Work order
Where the line with "531x371 pixels." appears in the records below, start there and transcribe each line exactly through the last.

• • • • • • •

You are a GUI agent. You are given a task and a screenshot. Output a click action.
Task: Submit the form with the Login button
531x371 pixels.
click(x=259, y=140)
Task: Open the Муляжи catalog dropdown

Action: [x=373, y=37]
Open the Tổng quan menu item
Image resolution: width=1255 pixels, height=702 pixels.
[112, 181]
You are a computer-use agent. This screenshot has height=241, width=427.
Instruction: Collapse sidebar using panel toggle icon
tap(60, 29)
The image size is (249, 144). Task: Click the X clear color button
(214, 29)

• • • • • • •

Answer section
531x371 pixels.
click(x=259, y=140)
Task: Open the Муляжи catalog dropdown

Action: [x=373, y=37]
Open the Tổng quan menu item
Image resolution: width=1255 pixels, height=702 pixels.
[112, 181]
You are a computer-use agent. This screenshot has height=241, width=427.
Instruction: Collapse sidebar using panel toggle icon
tap(60, 29)
The image size is (249, 144). Task: Click the X clear color button
(214, 29)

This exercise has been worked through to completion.